• jack [he/him, comrade/them]
    ·
    11 months ago

    So you're just a full-blown hyper paranoid conspiracy theorist who thinks that everyone in China is just trying to dupe you into thinking they've built trains?

    • parpol@programming.dev
      ·
      11 months ago

      I'm sure they tried making a maglev. But I'm also sure they used a larger budget than reported, reached lower speeds than reported, and quietly swept under the rug any complaints from locals whoms living spaces were torn down to make room to build this. This is how it always goes.

      • CloutAtlas [he/him]
        ·
        11 months ago

        You can literally watch videos of the Shanghai Maglev, on YouTube, right now. It connects the city to the airport, and Shanghai is a major business hub, westerners go there all the time.

      • ExotiqueMatter@lemmygrad.ml
        ·
        edit-2
        11 months ago

        [citation needed]

        Always funny to me how you guys burned in your mind that China is ontologically bad so hard that you just throw accusation of lying without any evidence. You just suppose shit and don't see any problem because to you China is a bad evil country is self evident and so anything that potentialy corroborate this "truth" has to be true.

        hontologically

      • chungusamonugs [he/him]
        ·
        11 months ago

        complaints from locals whoms living spaces were torn down to make room to build this.

        Do NOT Google Robert Moses. Biggest mistake of my life family-guy-death-pose

      • BeamBrain [he/him]
        ·
        11 months ago

        "This is how it always goes (when we in the west do it, and there's no way those orientals could be better at anything than we superior Aryans)."

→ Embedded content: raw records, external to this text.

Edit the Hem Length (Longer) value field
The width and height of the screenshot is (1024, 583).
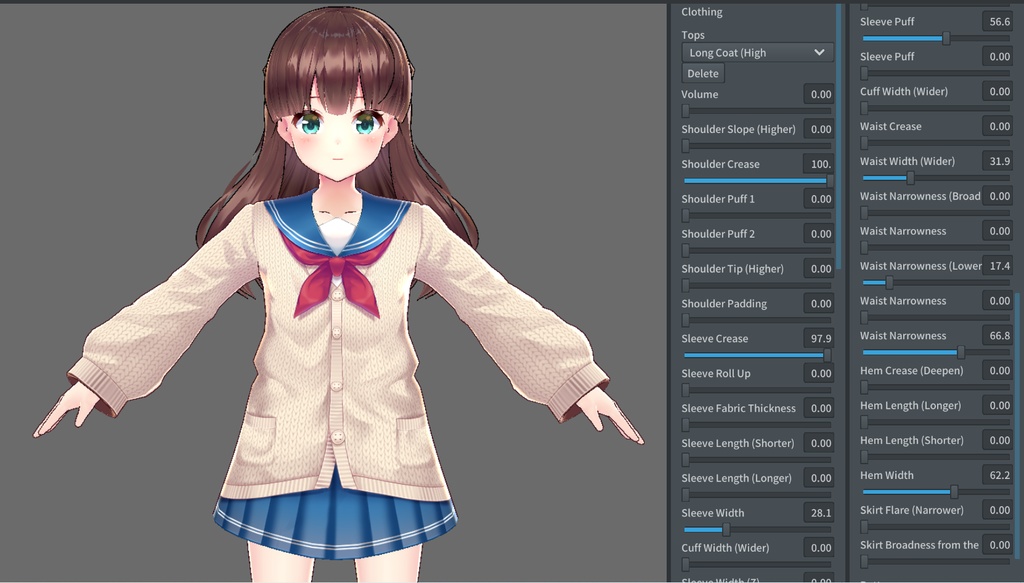pyautogui.click(x=1000, y=405)
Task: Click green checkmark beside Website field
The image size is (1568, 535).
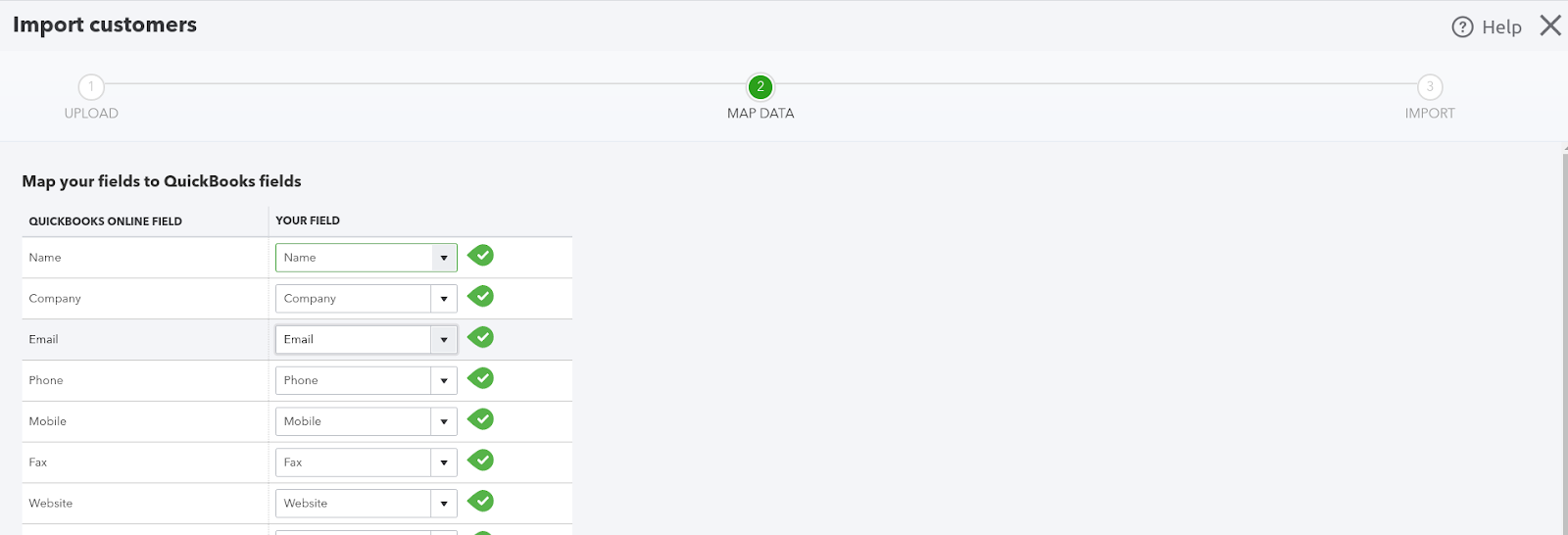Action: point(480,502)
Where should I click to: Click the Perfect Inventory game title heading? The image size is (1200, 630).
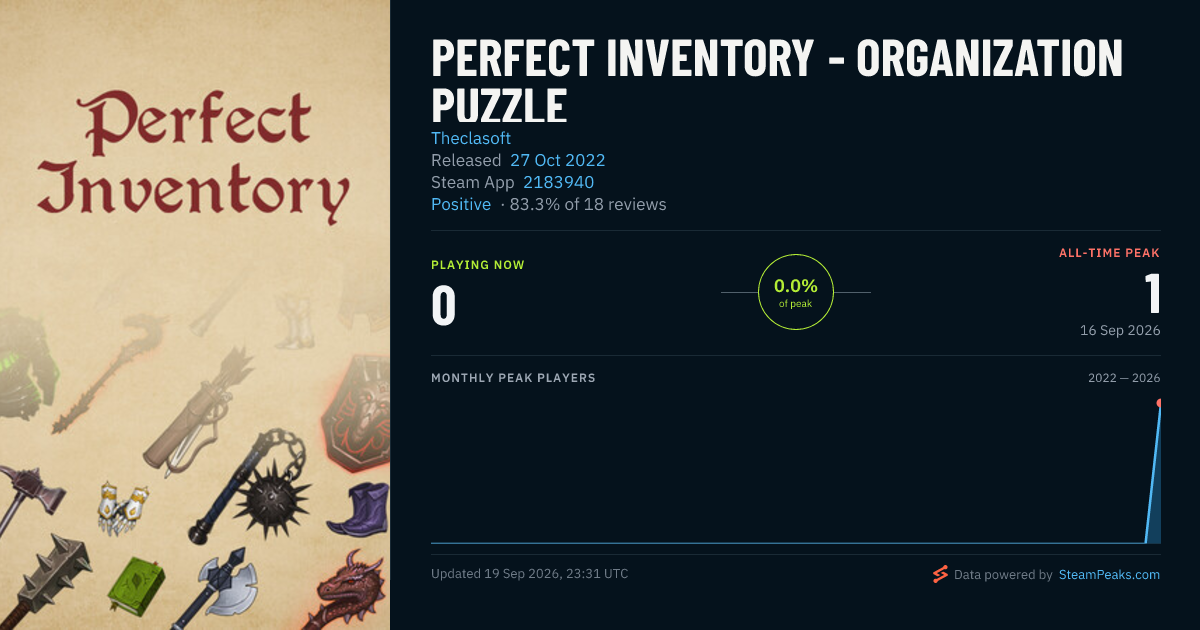click(777, 81)
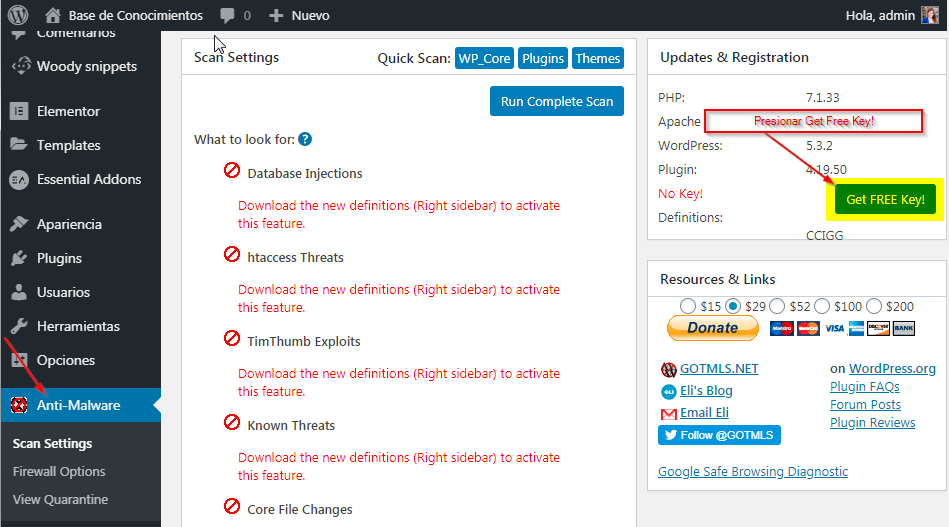
Task: Click the admin user avatar
Action: 930,15
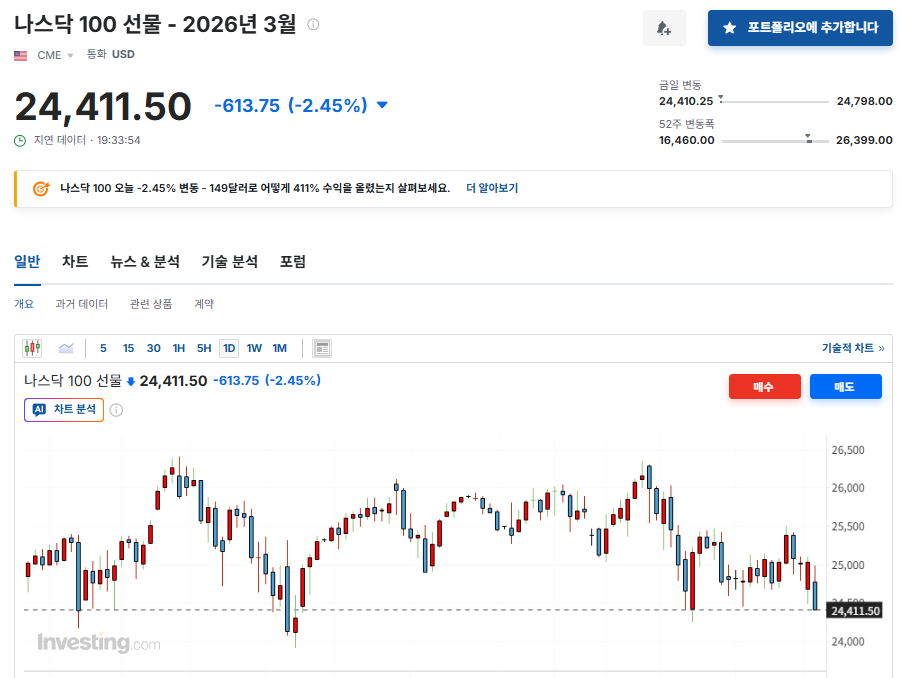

      • alcoholicorn [comrade/them, doe/deer]
        ·
        11 months ago

        https://invidious.slipfox.xyz/watch?v=4-S7wqwgF1Q

        You can just google shanghai maglev, it makes the journey in about 8 minutes, sometimes less.

        I've done this before with other "china experts" who believed such silly things as that Winny The Pooh was banned in China, but they never let reality get in the way of their pre-conceived notions, or examined how they got those erroneous views.